Evan wiped my tears so I could type. “I’m so happy! Tofersen just got accelerated approval from the FDA. It’s almost like a cure for familial ALS! Everyone has been been campaigning so hard for this on Twitter. It’s a dream come true!”

I feel bad for not including him in my passion over the past few weeks, but we have been consumed by our efforts to put together a fundraiser for our dog Pickle who desperately needs veterinary care.

I go on and on. “One man was on life support and now he’s ice skating with his daughter! And another woman’s ALS clinic score hasn’t changed in 2.5 years! Mine went down every 3 months until they stopped measuring. She cooks, does laundry, does everything she shouldn’t be able to do!”

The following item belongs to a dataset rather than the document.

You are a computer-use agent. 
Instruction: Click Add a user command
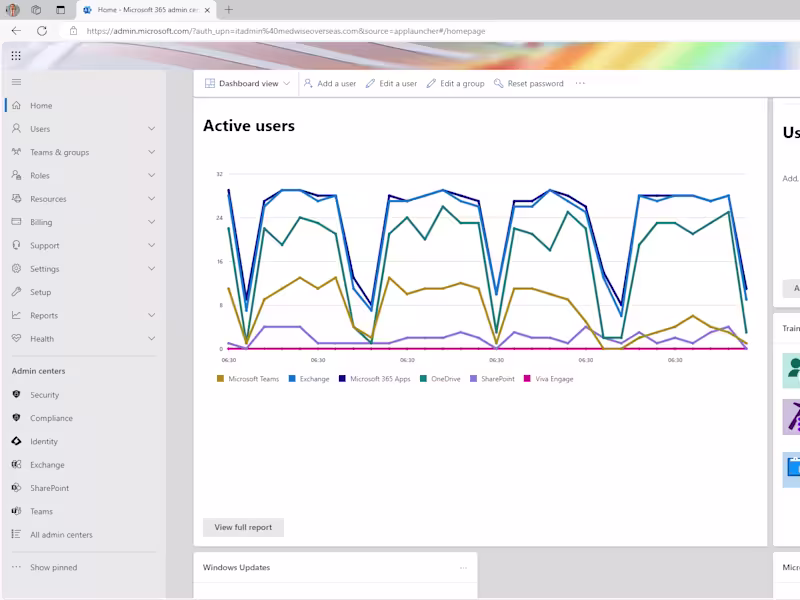click(330, 83)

Evan raises his eyebrows, speechless.

“The FDA approving Tofersen is a huge deal for the whole ALS community because it’s the FDA recognizing a biomarker for ALS. Who knows where that could lead?! This is the 3rd ALS treatment to be approved in 6 years. Things are really ramping up! I’m not eligible for any of them because I have sporadic ALS and I’m on a ventilator, but I’m still absolutely thrilled for the rest of my community!

“I’m proud of you, honey. You contributed to this.”

“Barely. Just a few tweets and reading a lot.”

“That’s still something. I love you.”

I’m suddenly very tired. All the crying and the roller-coaster of emotion wore me out. I have a feeling this is just the first wave of joy and tears today. Evan closes the curtains and peaceful sleep takes over my Tofersen dream come true.